The delightful combination of sweet honey and sharp balsamic vinegar combines to tempt your appetite over a soft and juicy chicken breast .

This Easy honey balsamic chickens is impressive yet discreetly easy! That you simply can serve it to a flowery banquet while your friend isn't there-the-wise that you actually threw this together eleventh hour.

So without further ado, let's dive into what materials you'll need, the way to make a Easy honey balsamic chickens, the simplest sort of balsamic vinegar to use, the way to make a shiny balsamic chicken, what to serve with, Prepping it before time, and the way to save lots of and freeze Left overs for later.

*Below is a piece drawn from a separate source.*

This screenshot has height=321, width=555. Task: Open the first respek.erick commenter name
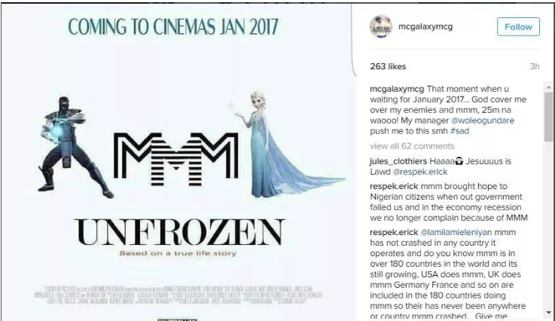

EASY HONEY BALSAMIC CHICKEN
EASY HONEY BALSAMIC CHICKEN


INGREDIENTS:

  • 1 lb. chicken breasts
  • ½ cup balsamic vinegar
  • ¼ cup chicken broth
  • 2 Tbsp. honey
  • 2 cloves garlic crushed
  • ½ tsp. salt to taste
  • ¼ tsp. black pepper
  • 1 tsp. rosemary fresh, finely chopped
  • 1 Tbsp. olive oil


INSTRUCTIONS:

  1. Pound chicken breasts to 1-inch thick and cut into 4-ounce portions.
  2. In a medium-sized bowl whisk together vinegar, broth, honey, garlic, salt, pepper, and rosemary. Reserve ½ cup of marinade and add remaining ~¼ cup to a 1-gallon ziplock bag with the chicken breasts.
  3. Marinade chicken for 15-30 minutes.
  4. In a large cast-iron skillet over medium-high heat add oil and chicken, letting excess marinade drip off of chicken before adding to the skillet. Cook for 3-4 minutes per side, or until chicken is cooked through and internal temperature reaches 165 degrees. (Check with a meat thermometer.)
  5. Meanwhile, in a separate, small saucepan or skillet add remaining balsamic marinade and bring to a boil. Boil for 1 minute and then reduce heat to simmer.
  6. Let balsamic vinegar mixture simmer for 10 minutes or until it is reduced by half and forms a glaze.
  7. Serve cooked chicken breasts with balsamic glaze and enjoy!